Pour autant, le 29 mai 2020, considérant que les régimes de retraite devaient privilégier la mobilisation des réserves, le Gouvernement a rejeté la demande d'avance de trésorerie émise par l'Agirc-Arrco pour un montant de 8 milliards d'euros. La direction du régime avait estimé que la cession dans l'urgence des actifs admis en représentation de ses réserves, dont la valeur avait fortement chuté dans un contexte économique et financier particulièrement dégradé, ne constituait pas une solution pertinente eu égard à son coût d'opportunité .

Du fait de l'encaissement tardif de cotisations sociales, le besoin de financement s'est finalement avéré moins élevé que prévu (2 milliards d'euros).
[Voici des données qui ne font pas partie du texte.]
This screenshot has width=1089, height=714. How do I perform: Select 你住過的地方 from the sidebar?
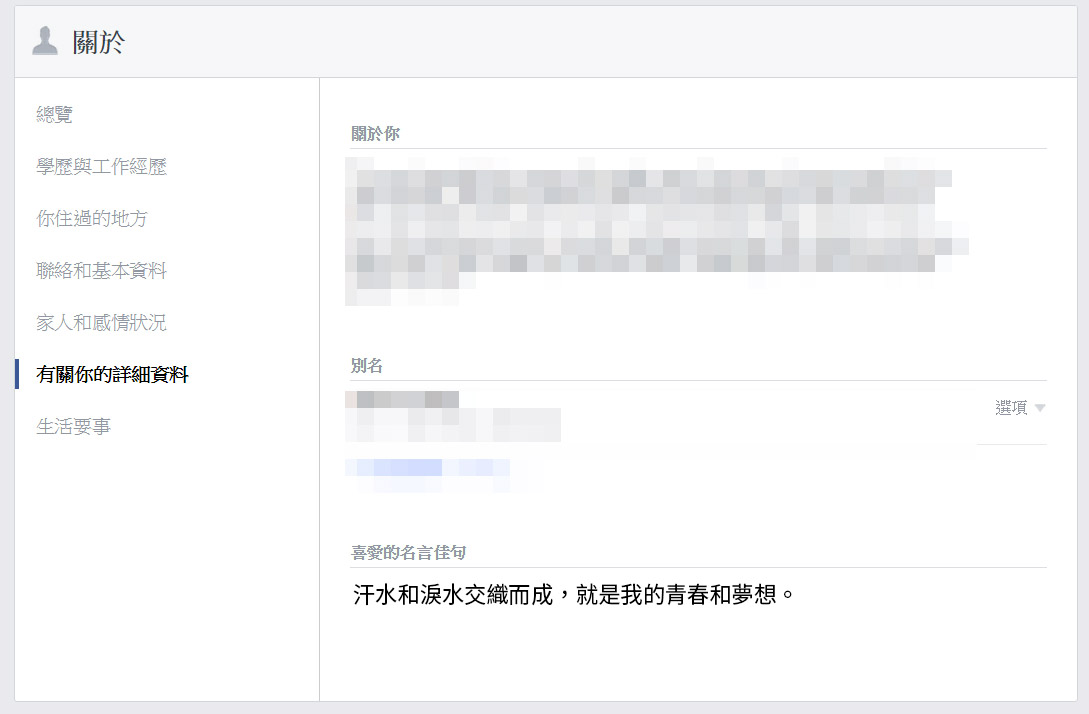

L'Agirc-Arrco a donc dû se tourner vers les institutions financières pour le couvrir.

Dans la mesure où les coûts de financement de l'Acoss demeurent négatifs et compte tenu des pertes qu'aurait enregistrées l'Agirc-Arrco en cédant une partie de ses actifs, les rapporteurs estiment que la décision prise par le Gouvernement s'est inscrite à rebours de l'intérêt des salariés du secteur privé.

Ils suggèrent donc qu'à l'avenir, l'Acoss puisse de nouveau consentir des avances de trésorerie aux régimes complémentaires en besoin de financement dans un contexte de chute du produit des cotisations d'assurance vieillesse sans se voir contraints à céder préalablement leurs actifs, que la rationalité économique invite à conserver en période de crise.
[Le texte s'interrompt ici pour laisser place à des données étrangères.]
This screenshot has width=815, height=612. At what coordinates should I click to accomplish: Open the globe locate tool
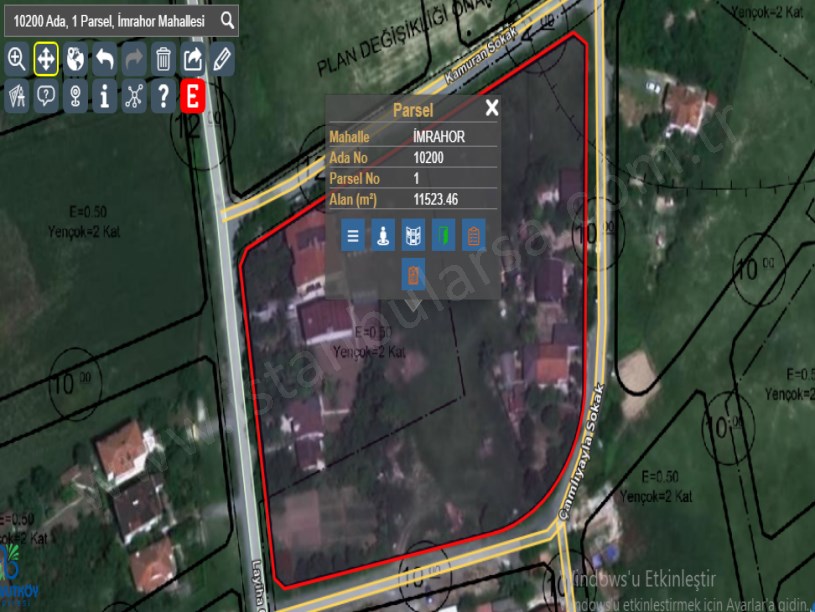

Proposition n° 5 : autoriser les caisses assurant la gestion d'un régime de retraite complémentaire à solliciter des avances de trésorerie auprès de l'Acoss en cas de chute conjoncturelle du produit des cotisations sociales si le recours à leurs réserves dans un contexte dégradé s'avérait de mauvaise gestion.

La crise a donc surtout démontré la nécessité, pour les caisses de retraite, de disposer d'une capacité d'emprunt suffisante, réactive et peu coûteuse. Or, cet atout dépend principalement de la confiance des créanciers dans la solvabilité des caisses, et non du stock de réserves détenu.